Rewrite the items from the start through the line holding "Action: coord(293,72)", inclusive, replacing "garage" with "carport" and changing nothing else. Leave the pictures out of the answer.

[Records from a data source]
══════════

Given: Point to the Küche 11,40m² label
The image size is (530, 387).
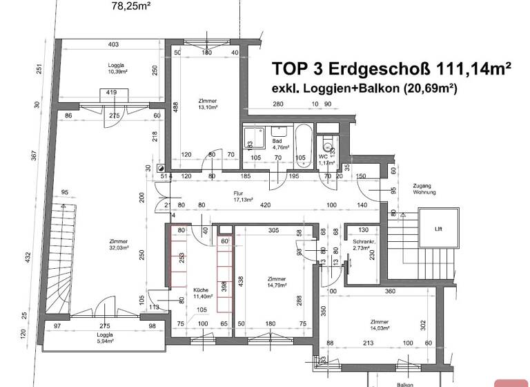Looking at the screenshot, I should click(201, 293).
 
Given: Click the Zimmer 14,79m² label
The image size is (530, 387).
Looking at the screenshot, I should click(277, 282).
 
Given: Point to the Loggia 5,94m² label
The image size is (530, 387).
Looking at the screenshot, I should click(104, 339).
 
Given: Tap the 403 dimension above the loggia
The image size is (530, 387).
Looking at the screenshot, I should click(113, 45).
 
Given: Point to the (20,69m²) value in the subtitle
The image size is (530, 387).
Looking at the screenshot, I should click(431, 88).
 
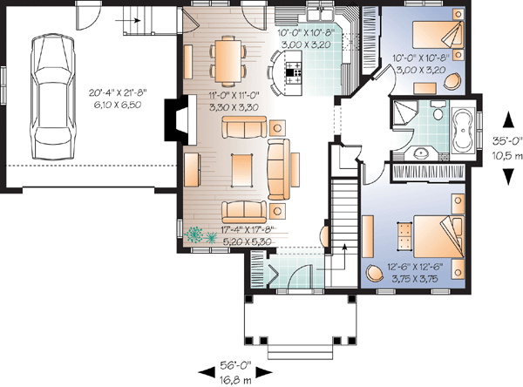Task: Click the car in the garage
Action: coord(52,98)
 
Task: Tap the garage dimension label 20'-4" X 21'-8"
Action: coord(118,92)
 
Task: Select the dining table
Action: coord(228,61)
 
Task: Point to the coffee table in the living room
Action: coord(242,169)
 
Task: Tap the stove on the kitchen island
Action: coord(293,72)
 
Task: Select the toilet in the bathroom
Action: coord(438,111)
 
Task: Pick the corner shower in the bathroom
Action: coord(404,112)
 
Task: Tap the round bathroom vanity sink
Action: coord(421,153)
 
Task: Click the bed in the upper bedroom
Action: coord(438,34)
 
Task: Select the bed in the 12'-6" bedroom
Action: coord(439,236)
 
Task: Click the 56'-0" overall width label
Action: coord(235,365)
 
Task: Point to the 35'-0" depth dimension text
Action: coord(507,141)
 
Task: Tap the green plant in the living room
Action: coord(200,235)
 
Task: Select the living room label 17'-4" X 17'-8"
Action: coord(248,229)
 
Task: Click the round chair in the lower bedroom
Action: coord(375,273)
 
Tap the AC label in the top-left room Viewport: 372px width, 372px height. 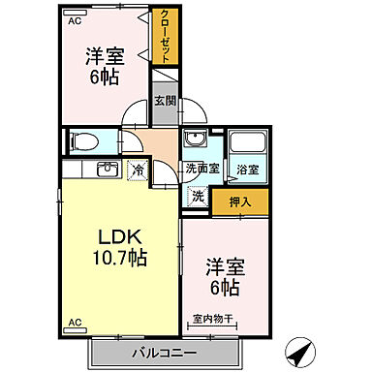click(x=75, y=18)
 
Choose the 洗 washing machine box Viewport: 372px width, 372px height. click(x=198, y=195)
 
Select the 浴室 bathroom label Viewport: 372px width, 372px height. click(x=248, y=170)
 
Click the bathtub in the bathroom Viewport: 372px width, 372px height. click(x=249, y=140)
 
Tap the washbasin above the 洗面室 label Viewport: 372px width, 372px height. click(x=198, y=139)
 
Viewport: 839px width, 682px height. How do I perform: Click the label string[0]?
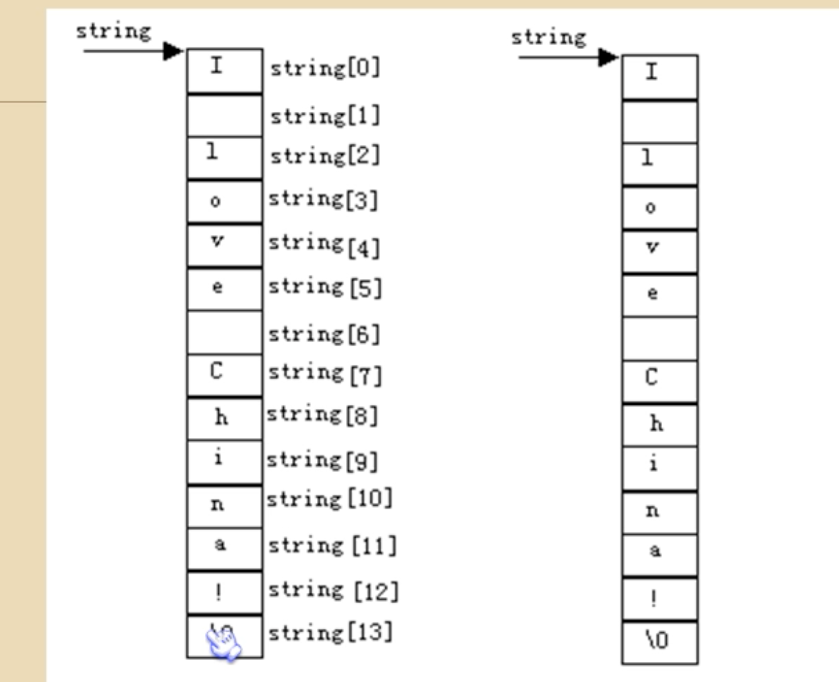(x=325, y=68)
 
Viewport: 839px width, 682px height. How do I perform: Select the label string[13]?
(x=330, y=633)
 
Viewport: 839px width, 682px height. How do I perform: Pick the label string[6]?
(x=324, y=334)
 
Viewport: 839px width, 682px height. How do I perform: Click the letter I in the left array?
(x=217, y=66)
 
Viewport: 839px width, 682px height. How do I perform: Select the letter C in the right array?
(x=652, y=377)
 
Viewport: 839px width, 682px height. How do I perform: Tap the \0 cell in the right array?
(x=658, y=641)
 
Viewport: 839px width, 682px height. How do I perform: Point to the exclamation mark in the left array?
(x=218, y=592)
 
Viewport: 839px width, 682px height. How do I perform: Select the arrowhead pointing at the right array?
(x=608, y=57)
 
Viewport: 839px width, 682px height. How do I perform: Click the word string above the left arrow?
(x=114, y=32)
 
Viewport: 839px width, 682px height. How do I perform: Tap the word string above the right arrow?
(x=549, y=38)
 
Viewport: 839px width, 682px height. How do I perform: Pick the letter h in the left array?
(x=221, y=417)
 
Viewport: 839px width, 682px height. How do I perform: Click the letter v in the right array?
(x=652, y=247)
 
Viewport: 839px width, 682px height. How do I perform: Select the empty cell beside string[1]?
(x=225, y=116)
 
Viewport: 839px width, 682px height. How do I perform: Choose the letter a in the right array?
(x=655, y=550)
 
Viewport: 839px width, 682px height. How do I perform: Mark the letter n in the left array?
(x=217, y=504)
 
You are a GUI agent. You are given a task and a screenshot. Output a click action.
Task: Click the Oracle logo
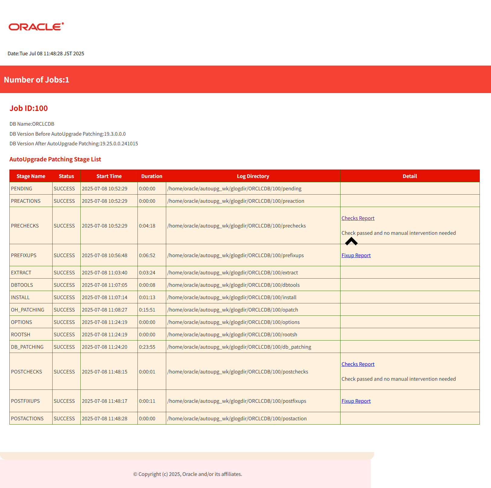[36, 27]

══════════

■ Answer to the task ■
Given: Point to the Küche 11,40m² label
The image size is (530, 387).
Looking at the screenshot, I should click(201, 293).
 
Given: Click the Zimmer 14,79m² label
The image size is (530, 387).
Looking at the screenshot, I should click(277, 282).
 
Given: Point to the Loggia 5,94m² label
The image size is (530, 387).
Looking at the screenshot, I should click(104, 339).
 
Given: Tap the 403 dimension above the loggia
The image size is (530, 387).
Looking at the screenshot, I should click(113, 45).
 
Given: Point to the (20,69m²) value in the subtitle
The image size is (530, 387).
Looking at the screenshot, I should click(431, 88).
 
Task: Click the car in the carport
Action: coord(52,98)
 
Task: Tap the carport dimension label 20'-4" X 21'-8"
Action: coord(118,92)
 
Task: Select the dining table
Action: coord(228,61)
 
Task: Point to the coffee table in the living room
Action: coord(242,169)
 
Task: Tap the stove on the kitchen island
Action: coord(293,72)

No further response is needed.